Saturday, December 3, 2016

Monty Hall Problem - When Perception Does Not Align with Reality

Monty Hall Problem

This post is a part in my series on Statistics and Probability topics from the book Think Stats of Professor Allen B. Downey.

I admit. I have a weird relationship with Statistics and Probability. By weird, I mean that I love to get to know them, and they love to be strangers. Now, I will not blame any anything or anyone for my knowledge gap. That being said, I must say that an appropriate approach to this interesting and important subject will take us much further with much less resistance.

On my journey to find this approach, I came across the interesting book “Think Stats” of Prof. Allen B. Downey, Franklin W. Olin College of Engineering. The hypothesis of this book is that programming can be an excellent vessel to bring a person into the world of Statistics and Probability. It cannot replace a formal Statistics course, but it will make this formal course much more accessible. And more important, it makes Statistics tangible. I will write an article about this book in near future. Today, I will discuss about an interesting problem presented in this book that makes me reconsider the way we perceive the world.

Monty Hall Problem

Monty Hall problem is a probability puzzle based on an American game show called “Let’s Make a Deal”. This puzzle is presented in chapter 5 of Think Stats. It can be summarized as follow:

The goal of the game is selecting the door with the hidden car. The player is presented with 3 doors. The car is hidden behind one door, while junks are hidden behind the remaining ones. After the player selecting a door, Monty Hall (i.e., the host of the game show) opens one of the remaining door, which always does not have the car. Now, the player has to choice either to switch or to stay with the selected door. Afterward, Monty Hall opens the remaining game and reveals the final result.

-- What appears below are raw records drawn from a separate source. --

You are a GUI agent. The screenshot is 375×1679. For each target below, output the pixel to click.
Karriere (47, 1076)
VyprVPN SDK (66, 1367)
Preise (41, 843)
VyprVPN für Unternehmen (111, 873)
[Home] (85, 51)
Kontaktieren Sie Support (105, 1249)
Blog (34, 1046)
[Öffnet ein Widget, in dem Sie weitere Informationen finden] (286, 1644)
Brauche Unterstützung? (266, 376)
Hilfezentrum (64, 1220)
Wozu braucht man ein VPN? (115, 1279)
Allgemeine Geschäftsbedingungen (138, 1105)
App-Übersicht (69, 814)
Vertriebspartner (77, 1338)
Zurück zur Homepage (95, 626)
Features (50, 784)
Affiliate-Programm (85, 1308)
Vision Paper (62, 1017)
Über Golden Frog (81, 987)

The question of the Monty Hall Problem is whether the player should switch, or stay with the selected door.

Perception

It is simple. We have two choices: our selelected door, and the remaining door. The car must be behind one of these two doors, so each door has 50% chance of having the car. Therefore, the decision to stay or to switch is meaningless.

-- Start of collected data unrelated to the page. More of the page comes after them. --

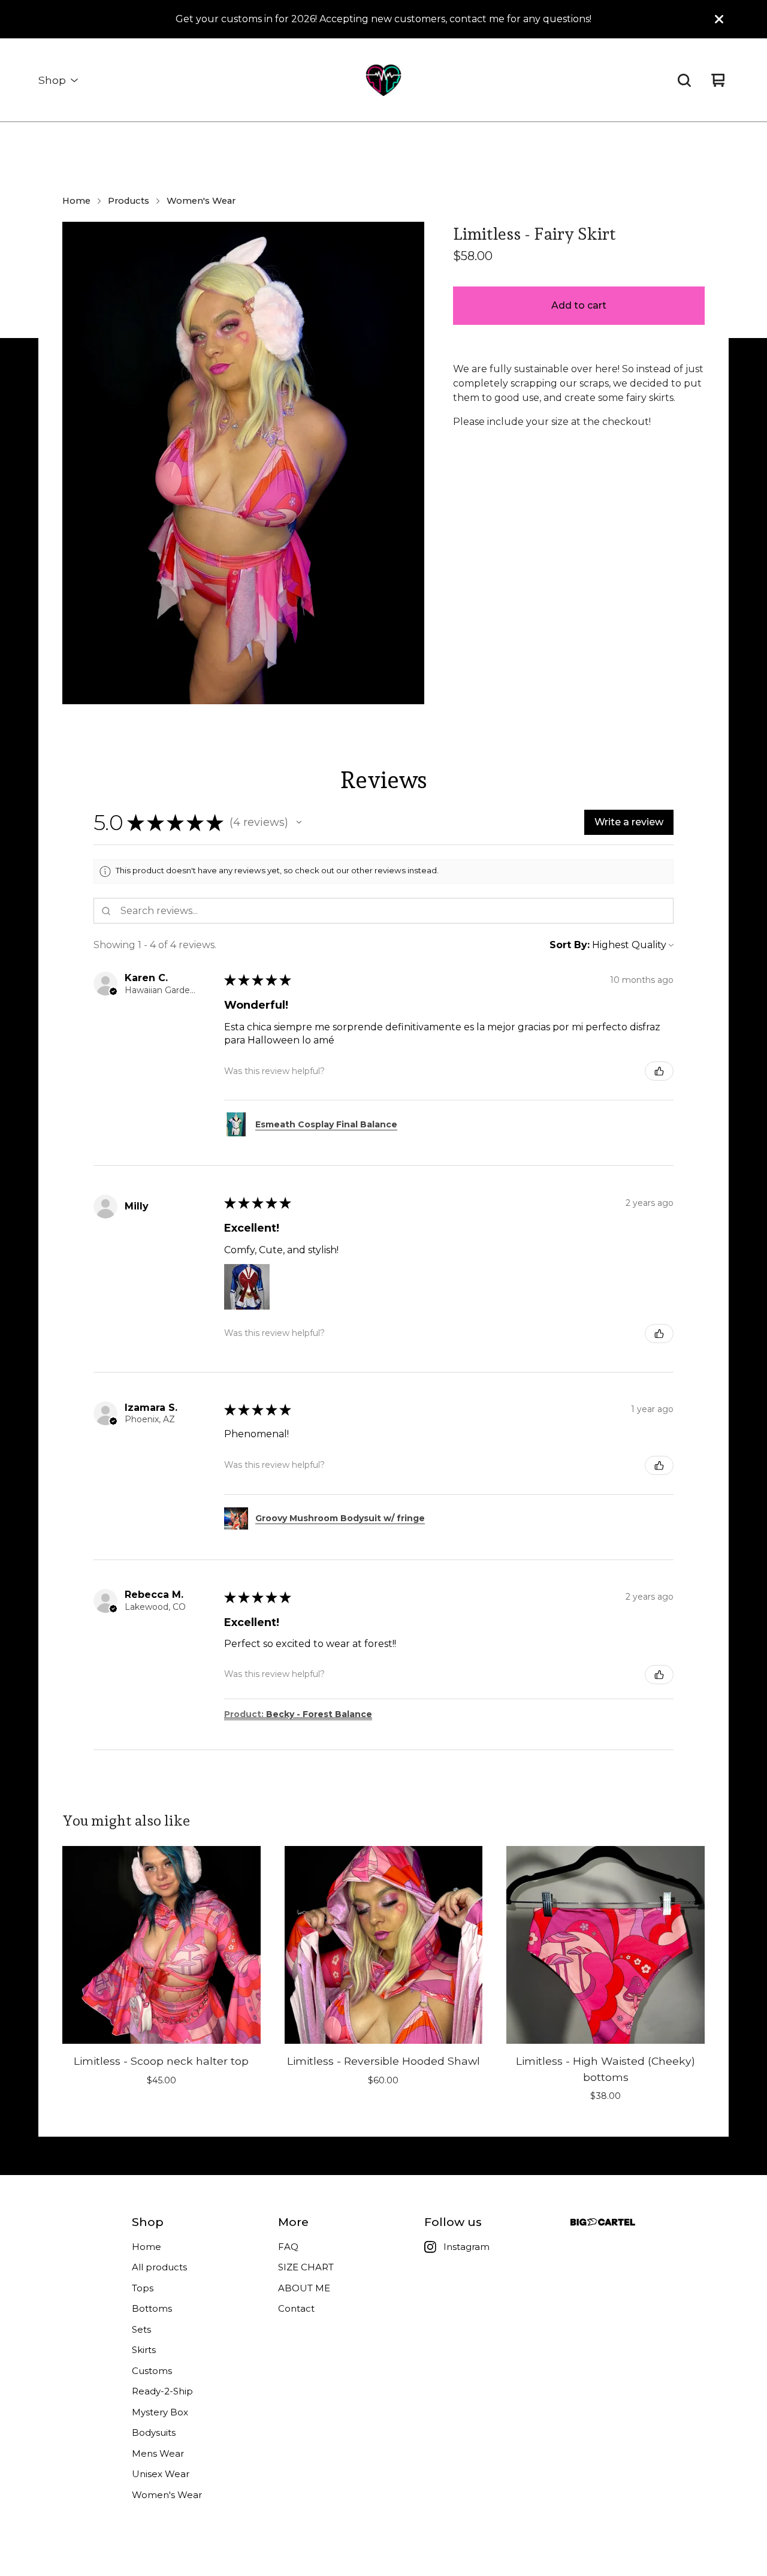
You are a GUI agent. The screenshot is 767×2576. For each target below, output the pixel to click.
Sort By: (569, 945)
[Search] (684, 80)
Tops (142, 2288)
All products (159, 2267)
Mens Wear (158, 2453)
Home (76, 200)
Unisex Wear (160, 2474)
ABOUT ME (304, 2288)
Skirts (144, 2349)
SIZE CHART (306, 2267)
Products (128, 200)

When we are presented with these choices, I think we also “feel” that behind every close door, their is either a wonderful new sport car, or a pile of junks, so the chance of having a car when opening each door is 50%. And, therefore, the decision to stay or to switch is meaningless.

These views are natural and straightforward. Are they correct?

Monte Carlo Simulation

Instead of getting into an endless debate, let’s have a look at a simulation first. As suggested by the book, I wrote a simple simulation the game in Python. In this simulation, the car is placed randomly behind a door, picked from a uniform distribution. Without losing generality, I let the player pick door 1. Depending on the actual position of the car, Monty Hall opens a door, which is always empty. Depending on the given parameter into the simulation, the player can either stick with door 1 or switch to the remaining door. A boolean value is returned by the end of the simulation, reflecting the result of the game.

def MontyHall(switch, startDoor, verbose = False):
    """Play a Monty Hall game.
    Args:
        switch = indicate the decision to switch to the other gate
        startgate = the indicator of the selected gate of a user
    Returns:
        True/False = Win/Lose
    """
#    Initialize the game and put the car behind a random door.
    carDoor = random.randrange(0,3)
    selectedDoor = startDoor
    remainingDoors = [i for i in [0,1,2] if i != selectedDoor]
    
    if verbose:
        print("Start Door:%s - Car Door:%s - Switch:%s - Remaining Doors:%s" % (startDoor, carDoor, switch, remainingDoors))

    if startDoor < 0 or startDoor > 2: return None
    if selectedDoor == carDoor:
        if switch == True: selectedDoor = remainingDoors[random.randrange(0,2)]
    else:
        if switch == True: selectedDoor = carDoor
    
    if selectedDoor == carDoor:
        if verbose:
            print("selectedDoor:%s => Won!" % selectedDoor)
        return True
    else:
        if verbose:
            print("selectedDoor:%s => Lose!" % selectedDoor)
        return False

The simulation is repeated a large number of time to estimate the winning probability of staying and switching.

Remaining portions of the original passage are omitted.